Dieci persone sono rimaste ferite in una sparatoria avvenuta al Mall of Louisiana, uno dei centri commerciali più frequentati di Baton Rouge. Secondo le prime ricostruzioni della polizia, l’incidente è scoppiato all’interno dell’area ristorazione, dove un uomo avrebbe aperto il fuoco dopo una lite. Le autorità hanno confermato che due delle vittime versano in condizioni critiche, mentre gli altri otto feriti sono stati ricoverati con lesioni di diversa gravità. Testimoni raccontano di scene di panico: clienti e dipendenti si sono rifugiati nei negozi, barricandosi dietro le porte mentre le sirene delle ambulanze e delle pattuglie riempivano l’aria.
Il centro commerciale è stato immediatamente evacuato e circondato dalle forze dell’ordine, che hanno isolato l’area per consentire ai soccorsi di operare. L’aggressore sarebbe stato fermato poco dopo, ma la polizia non ha ancora diffuso dettagli sulla sua identità né sulle motivazioni del gesto. Il sindaco di Baton Rouge ha definito l’episodio “una ferita profonda per la comunità”, invitando alla calma e alla collaborazione con le indagini. Intanto, il Mall of Louisiana resterà chiuso fino a nuovo ordine, mentre gli investigatori analizzano le immagini delle telecamere di sicurezza per ricostruire la dinamica esatta. Secondo fonti ospedaliere, tra i feriti ci sarebbero anche due adolescenti e un dipendente di un fast food, colpiti da proiettili vaganti.
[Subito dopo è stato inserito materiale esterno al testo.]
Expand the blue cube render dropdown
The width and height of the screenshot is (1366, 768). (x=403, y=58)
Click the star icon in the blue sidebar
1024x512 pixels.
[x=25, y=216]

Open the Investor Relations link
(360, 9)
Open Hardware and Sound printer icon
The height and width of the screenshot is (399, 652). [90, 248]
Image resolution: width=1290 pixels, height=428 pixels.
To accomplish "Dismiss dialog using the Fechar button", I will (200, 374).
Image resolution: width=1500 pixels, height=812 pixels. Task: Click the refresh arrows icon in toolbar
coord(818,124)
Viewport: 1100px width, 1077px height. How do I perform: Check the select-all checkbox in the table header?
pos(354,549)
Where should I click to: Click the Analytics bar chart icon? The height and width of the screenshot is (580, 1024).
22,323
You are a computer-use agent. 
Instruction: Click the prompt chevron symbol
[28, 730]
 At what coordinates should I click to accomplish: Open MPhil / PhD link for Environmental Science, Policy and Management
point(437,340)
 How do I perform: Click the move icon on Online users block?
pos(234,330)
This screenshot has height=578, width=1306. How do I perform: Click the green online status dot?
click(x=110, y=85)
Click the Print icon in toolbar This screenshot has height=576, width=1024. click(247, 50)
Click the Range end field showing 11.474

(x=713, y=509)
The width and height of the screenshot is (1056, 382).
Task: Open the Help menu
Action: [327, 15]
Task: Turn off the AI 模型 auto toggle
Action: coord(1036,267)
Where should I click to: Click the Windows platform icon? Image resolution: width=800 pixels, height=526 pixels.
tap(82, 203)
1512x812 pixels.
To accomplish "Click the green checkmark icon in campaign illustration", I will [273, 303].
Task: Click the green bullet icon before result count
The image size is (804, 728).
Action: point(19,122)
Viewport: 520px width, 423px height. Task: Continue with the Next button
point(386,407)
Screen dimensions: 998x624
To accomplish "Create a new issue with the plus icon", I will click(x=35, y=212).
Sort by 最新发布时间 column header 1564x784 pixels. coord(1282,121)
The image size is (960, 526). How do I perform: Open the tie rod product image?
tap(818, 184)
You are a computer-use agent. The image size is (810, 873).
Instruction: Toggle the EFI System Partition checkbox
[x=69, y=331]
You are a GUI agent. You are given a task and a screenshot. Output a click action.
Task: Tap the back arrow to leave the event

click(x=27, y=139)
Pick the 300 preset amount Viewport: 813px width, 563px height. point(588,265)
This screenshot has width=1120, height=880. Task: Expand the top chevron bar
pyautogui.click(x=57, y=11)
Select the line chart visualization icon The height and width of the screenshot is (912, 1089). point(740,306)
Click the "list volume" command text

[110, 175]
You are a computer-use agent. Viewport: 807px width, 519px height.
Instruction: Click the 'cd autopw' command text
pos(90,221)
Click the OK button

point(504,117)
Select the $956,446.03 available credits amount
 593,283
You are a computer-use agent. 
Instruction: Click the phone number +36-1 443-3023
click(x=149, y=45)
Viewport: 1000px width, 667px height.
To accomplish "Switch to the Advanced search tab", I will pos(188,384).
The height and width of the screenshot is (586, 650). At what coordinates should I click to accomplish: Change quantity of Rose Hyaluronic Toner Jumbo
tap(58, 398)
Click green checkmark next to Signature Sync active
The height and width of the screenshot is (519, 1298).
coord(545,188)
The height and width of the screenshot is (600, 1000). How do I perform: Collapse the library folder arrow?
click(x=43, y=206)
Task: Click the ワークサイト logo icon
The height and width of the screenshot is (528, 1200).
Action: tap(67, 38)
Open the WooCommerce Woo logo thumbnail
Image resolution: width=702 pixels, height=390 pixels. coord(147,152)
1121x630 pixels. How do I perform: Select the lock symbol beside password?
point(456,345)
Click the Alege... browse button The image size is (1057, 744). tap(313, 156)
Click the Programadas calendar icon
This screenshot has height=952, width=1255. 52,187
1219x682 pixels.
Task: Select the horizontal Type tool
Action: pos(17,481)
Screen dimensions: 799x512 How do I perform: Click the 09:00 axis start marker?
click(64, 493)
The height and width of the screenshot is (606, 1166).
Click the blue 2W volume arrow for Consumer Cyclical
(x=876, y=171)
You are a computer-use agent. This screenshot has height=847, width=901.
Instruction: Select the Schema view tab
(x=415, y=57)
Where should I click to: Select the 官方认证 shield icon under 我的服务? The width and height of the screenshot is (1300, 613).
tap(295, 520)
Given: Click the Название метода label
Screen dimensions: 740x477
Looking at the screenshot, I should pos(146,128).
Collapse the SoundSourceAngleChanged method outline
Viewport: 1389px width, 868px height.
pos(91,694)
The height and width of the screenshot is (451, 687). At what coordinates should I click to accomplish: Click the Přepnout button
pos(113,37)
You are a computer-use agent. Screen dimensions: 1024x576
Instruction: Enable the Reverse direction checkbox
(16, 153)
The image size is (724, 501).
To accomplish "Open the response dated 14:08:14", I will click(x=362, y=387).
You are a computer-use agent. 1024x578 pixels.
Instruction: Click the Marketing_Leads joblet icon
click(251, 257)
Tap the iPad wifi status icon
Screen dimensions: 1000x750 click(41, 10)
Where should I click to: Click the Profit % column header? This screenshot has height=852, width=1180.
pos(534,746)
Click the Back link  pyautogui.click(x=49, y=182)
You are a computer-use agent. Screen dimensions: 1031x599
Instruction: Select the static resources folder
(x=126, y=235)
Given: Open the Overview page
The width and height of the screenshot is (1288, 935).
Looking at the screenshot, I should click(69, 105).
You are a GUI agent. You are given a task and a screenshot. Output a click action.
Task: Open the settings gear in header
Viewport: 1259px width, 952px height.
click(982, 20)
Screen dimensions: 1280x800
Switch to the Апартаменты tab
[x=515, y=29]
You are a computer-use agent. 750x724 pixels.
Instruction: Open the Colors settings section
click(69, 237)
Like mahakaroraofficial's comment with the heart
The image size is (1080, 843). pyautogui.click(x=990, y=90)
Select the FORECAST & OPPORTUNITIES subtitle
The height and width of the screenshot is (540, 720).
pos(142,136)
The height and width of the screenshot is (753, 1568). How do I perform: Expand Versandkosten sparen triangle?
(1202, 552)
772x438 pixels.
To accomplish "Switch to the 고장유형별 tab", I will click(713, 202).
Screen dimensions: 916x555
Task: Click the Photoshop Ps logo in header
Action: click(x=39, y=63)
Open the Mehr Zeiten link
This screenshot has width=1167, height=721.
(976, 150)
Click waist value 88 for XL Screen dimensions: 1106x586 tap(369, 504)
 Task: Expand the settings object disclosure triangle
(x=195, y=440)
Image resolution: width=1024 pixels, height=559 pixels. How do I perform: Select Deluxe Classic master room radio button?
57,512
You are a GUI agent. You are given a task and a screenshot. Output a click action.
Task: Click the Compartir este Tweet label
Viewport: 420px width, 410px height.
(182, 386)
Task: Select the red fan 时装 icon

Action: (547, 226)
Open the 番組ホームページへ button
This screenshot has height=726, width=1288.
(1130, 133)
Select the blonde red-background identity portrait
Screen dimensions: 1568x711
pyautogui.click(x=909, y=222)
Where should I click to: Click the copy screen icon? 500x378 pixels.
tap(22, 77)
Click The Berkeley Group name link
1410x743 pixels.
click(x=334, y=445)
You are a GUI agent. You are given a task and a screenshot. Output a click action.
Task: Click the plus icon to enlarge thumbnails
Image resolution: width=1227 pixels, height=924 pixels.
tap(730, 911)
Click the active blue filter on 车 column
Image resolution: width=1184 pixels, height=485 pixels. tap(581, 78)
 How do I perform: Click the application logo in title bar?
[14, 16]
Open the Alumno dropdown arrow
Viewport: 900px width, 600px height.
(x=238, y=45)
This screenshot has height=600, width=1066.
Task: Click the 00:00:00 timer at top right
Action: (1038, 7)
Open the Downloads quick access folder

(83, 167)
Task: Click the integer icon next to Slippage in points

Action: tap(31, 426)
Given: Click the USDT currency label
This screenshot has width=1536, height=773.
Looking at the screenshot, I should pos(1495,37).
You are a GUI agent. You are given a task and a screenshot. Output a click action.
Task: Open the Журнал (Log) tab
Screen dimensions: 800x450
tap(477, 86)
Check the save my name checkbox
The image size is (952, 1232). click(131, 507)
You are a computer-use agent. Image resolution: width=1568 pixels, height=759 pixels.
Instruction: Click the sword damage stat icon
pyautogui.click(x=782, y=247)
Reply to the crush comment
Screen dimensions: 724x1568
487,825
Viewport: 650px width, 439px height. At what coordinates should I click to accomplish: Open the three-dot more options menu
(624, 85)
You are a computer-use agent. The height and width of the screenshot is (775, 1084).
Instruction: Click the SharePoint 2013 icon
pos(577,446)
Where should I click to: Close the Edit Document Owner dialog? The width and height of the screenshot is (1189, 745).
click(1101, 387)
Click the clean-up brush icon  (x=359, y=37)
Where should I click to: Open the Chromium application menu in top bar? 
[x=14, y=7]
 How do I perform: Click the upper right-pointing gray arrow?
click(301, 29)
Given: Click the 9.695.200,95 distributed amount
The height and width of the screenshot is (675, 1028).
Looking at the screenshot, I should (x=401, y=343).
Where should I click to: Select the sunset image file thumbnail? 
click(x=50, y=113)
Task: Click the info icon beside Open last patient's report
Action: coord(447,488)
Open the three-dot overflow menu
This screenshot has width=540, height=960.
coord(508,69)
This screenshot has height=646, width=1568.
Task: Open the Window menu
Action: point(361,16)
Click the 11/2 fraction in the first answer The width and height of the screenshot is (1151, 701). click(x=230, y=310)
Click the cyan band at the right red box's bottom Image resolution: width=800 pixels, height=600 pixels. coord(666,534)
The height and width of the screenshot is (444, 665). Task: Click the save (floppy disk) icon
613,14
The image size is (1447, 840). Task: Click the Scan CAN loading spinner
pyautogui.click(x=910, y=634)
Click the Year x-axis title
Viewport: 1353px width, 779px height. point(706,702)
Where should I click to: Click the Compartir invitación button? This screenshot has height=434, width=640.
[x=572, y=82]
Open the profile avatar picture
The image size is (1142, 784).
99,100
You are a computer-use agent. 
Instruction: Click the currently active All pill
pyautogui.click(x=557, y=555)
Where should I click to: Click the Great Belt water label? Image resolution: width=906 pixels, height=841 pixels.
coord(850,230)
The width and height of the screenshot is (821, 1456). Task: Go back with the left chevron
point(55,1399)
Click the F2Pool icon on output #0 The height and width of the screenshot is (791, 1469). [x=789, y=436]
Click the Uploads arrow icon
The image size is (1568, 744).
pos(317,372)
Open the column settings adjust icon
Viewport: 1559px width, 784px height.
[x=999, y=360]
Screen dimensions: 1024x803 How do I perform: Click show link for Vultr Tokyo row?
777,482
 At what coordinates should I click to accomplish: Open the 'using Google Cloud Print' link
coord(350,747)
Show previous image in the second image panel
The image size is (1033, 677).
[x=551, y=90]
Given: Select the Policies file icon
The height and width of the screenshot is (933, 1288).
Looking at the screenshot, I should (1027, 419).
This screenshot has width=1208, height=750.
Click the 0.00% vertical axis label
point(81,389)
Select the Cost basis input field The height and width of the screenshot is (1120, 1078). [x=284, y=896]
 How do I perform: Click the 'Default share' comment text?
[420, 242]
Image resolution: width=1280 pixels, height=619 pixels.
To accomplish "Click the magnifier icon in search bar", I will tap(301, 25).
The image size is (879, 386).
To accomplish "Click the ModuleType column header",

Le autorità locali hanno lodato la rapidità dei soccorsi, sottolineando che l’intervento tempestivo ha evitato un bilancio ancora più grave. La polizia ha confermato che l’arma utilizzata era una pistola semiautomatica, recuperata sul posto. L’ennesima sparatoria in un luogo pubblico riaccende il dibattito sulla sicurezza e sul controllo delle armi negli Stati Uniti. Per i cittadini di Baton Rouge, la giornata di shopping si è trasformata in un incubo improvviso, lasciando dietro di sé paura, feriti e un senso di vulnerabilità che fatica a dissolversi.